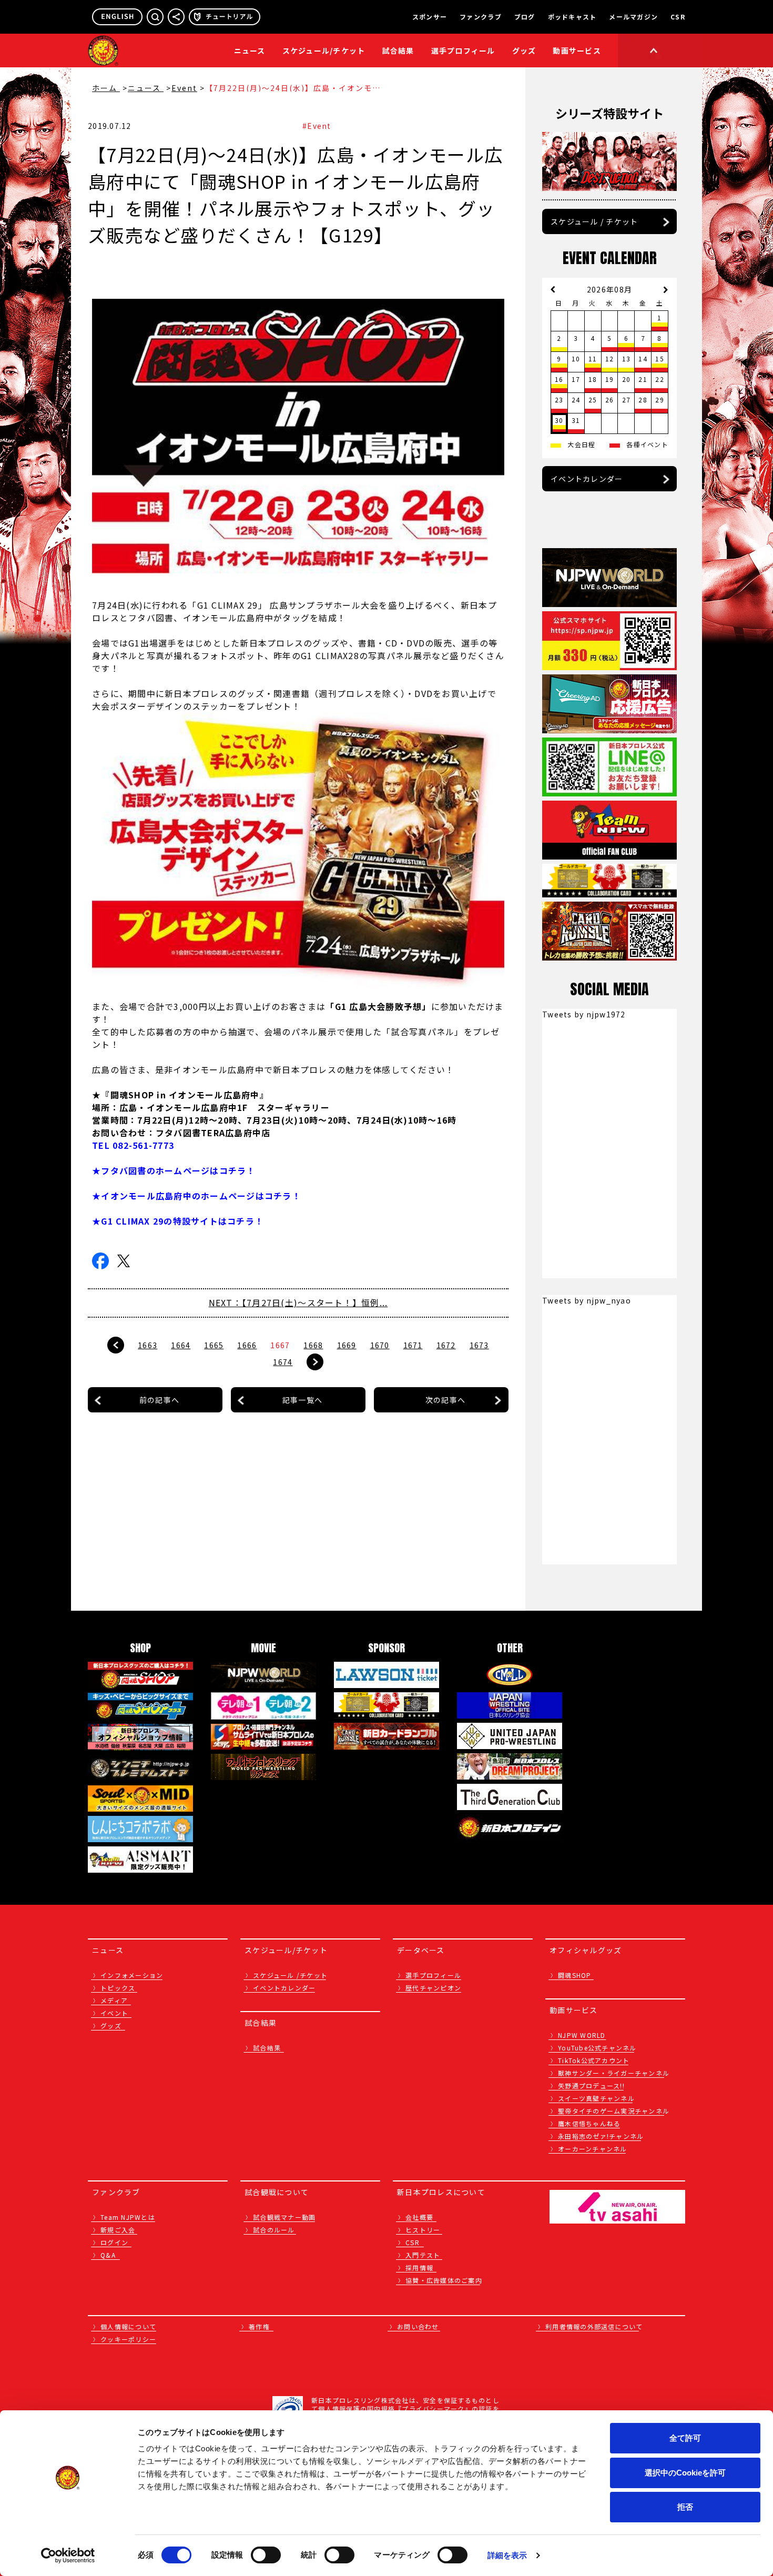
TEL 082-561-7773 (133, 1145)
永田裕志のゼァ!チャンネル (601, 2135)
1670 (380, 1345)
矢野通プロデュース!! (591, 2085)
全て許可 (685, 2437)
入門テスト (422, 2254)
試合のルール (274, 2229)
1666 (247, 1345)
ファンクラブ (481, 17)
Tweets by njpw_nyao (586, 1300)
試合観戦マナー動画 (284, 2217)
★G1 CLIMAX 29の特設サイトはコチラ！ (177, 1221)
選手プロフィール (463, 50)
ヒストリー (422, 2229)
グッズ (110, 2025)
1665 (213, 1345)
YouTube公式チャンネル (597, 2047)
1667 (280, 1345)
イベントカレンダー (587, 478)
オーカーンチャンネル (592, 2148)
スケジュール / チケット (594, 221)
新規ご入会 (117, 2229)
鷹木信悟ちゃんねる (589, 2123)
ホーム (106, 88)
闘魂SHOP (575, 1975)
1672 (446, 1345)
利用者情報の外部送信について (594, 2326)
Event (184, 88)
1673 (479, 1345)
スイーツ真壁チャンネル (596, 2098)
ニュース (250, 50)
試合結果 (398, 50)
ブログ (524, 17)
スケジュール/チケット (323, 50)
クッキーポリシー (128, 2339)
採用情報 (419, 2267)
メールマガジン (633, 17)
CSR (677, 17)
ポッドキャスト (572, 17)
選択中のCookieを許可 (685, 2472)
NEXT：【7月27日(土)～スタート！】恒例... (298, 1302)
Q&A (108, 2254)
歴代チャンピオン (433, 1987)
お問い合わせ (418, 2326)
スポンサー (429, 17)
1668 (313, 1345)
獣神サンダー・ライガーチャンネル (613, 2072)
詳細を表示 (507, 2555)
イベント (114, 2012)
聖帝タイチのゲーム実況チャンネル (613, 2110)
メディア (114, 2000)
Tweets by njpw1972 (584, 1014)
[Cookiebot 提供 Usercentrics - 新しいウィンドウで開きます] (68, 2555)
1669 (347, 1345)
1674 (282, 1362)
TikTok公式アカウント (593, 2060)
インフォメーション (131, 1975)
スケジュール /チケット (290, 1975)
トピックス (117, 1987)
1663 (147, 1345)
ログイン (114, 2242)
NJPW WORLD (582, 2035)
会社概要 (419, 2217)
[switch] (266, 2555)
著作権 (259, 2326)
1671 (413, 1345)
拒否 (685, 2506)
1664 (180, 1345)
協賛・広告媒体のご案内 (443, 2280)
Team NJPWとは (127, 2217)
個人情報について (128, 2326)
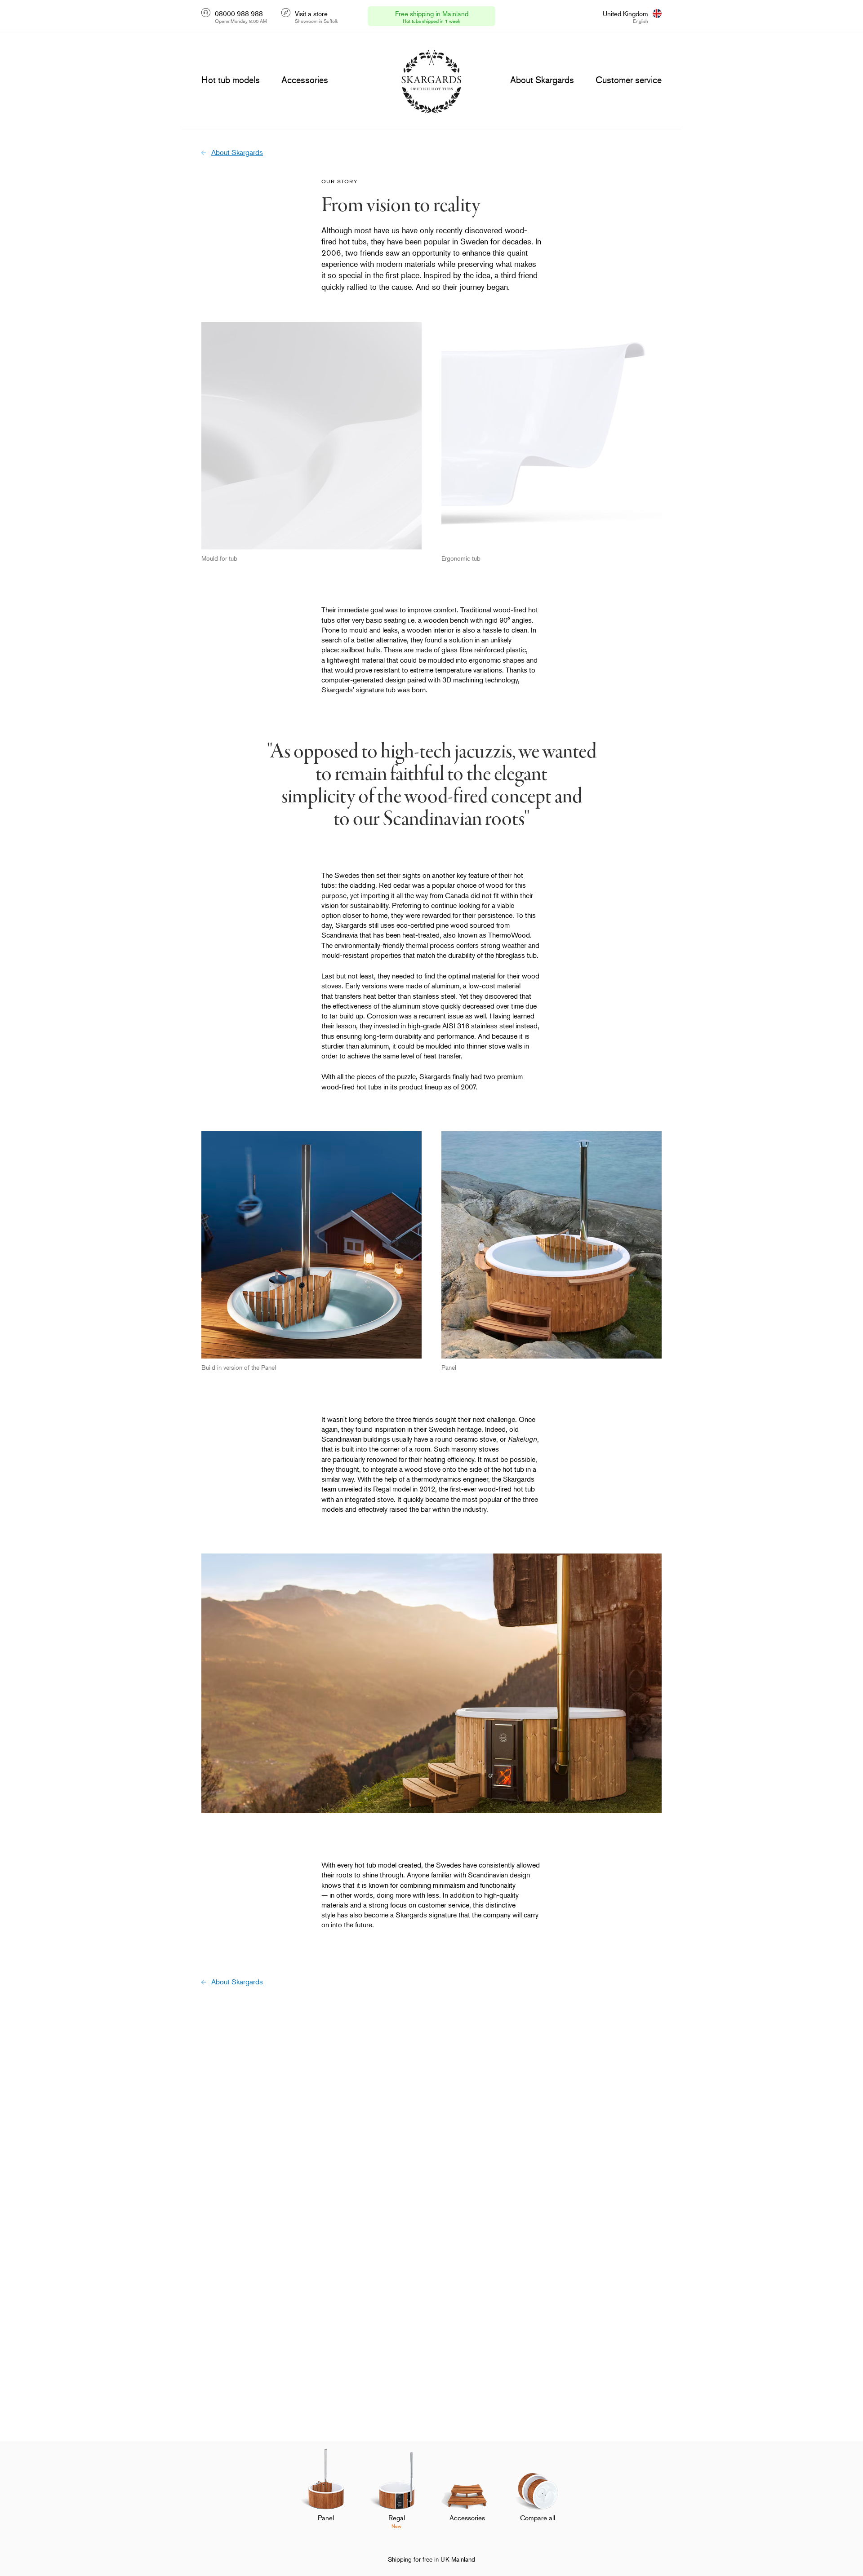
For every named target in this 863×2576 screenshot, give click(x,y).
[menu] (230, 80)
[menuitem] (326, 2494)
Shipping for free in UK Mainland (431, 2559)
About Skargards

Required work: Instructions for the copy: start at the first entry, stop after the line containing "スケジュール / チケット (594, 221)", keep every line exact, and drop the pictures.

Exercise result:
TEL 082-561-7773 (133, 1145)
永田裕志のゼァ!チャンネル (601, 2135)
1670 (380, 1345)
矢野通プロデュース!! (591, 2085)
全て許可 (685, 2437)
入門テスト (422, 2254)
試合のルール (274, 2229)
1666 (247, 1345)
ファンクラブ (481, 17)
Tweets by njpw_nyao (586, 1300)
試合観戦マナー動画 (284, 2217)
★G1 CLIMAX 29の特設サイトはコチラ！ (177, 1221)
選手プロフィール (463, 50)
ヒストリー (422, 2229)
グッズ (110, 2025)
1665 (213, 1345)
YouTube公式チャンネル (597, 2047)
1667 (280, 1345)
イベントカレンダー (587, 478)
オーカーンチャンネル (592, 2148)
スケジュール / チケット (594, 221)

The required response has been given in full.